A pouco mais de três meses do
prazo-limite para utilização dos recursos destinados a ações e políticas
públicas voltadas à implementação e abertura de vagas para escolas em tempo
integral, o Rio Grande do Norte executou apenas 41% do volume total recebido
para esse fim, de R$ 80,9 milhões. Os municípios e o Estado conseguiram usar R$
33,1 milhões do Programa Escola em Tempo Integral. Restam R$ 47,8 milhões. Os
recursos podem ser perdidos, caso não sejam utilizados no prazo.

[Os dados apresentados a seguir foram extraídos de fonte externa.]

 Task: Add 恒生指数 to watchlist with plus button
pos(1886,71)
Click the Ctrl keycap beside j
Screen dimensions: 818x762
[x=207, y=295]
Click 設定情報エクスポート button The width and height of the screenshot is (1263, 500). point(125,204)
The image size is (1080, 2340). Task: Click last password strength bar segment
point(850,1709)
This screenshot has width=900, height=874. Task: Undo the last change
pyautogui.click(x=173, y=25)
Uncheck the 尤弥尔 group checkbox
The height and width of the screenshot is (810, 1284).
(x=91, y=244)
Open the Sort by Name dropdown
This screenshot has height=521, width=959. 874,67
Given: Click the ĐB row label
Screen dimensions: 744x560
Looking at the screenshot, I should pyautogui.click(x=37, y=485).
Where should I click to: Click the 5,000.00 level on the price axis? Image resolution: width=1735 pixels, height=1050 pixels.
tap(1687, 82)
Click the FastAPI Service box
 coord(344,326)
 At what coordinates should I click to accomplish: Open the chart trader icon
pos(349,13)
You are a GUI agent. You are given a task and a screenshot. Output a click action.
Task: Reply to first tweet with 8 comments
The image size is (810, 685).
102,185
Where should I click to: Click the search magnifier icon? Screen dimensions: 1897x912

O montante é a soma destinada às redes estadual e municipais de ensino e deve
ser aplicado, de acordo com o Fundo Nacional de Desenvolvimento da Educação
(FNDE), até o dia 31 de outubro. Caso não sejam utilizados, os recursos devem
ser devolvidos até o dia 31 de dezembro. A situação preocupa a União dos
Dirigentes Municipais da Educação no RN.
Com o objetivo de orientar gestores estaduais e municipais sobre a correta
execução dos recursos do Programa Escola em Tempo Integral (ETI), o FNDE, em
parceria com o Ministério da Educação (MEC), promove até a quarta-feira (23) um
ciclo de capacitações virtuais em todo o País, com foco na execução financeira
do programa. Ao todo, serão realizados 17 encontros: um de abrangência
nacional, que contou com a parceria da Undime e outros 16 regionais, voltados
às especificidades de cada unidade da federação. No RN, a capacitação ocorreu
na quarta-feira passada (16).
De acordo com o FNDE, dos R$ 80,9 milhões destinados ao RN, R$ 47,8 milhões
ainda estão em caixa. Foram executados, portanto, cerca de R$ 33 milhões. O
presidente da Undime-RN Petrúcio Ferreira explicou que, de acordo com a
legislação vigente, os recursos devem ser devolvidos à União caso não sejam
devidamente executados dentro do prazo estabelecido pelo ETI. “É por isso que a
Undime/RN tem atuado de forma preventiva, promovendo capacitações e orientações
técnicas para apoiar os municípios na correta e efetiva utilização desses
recursos, dentro dos parâmetros legais e prazos estabelecidos”, disse Ferreira.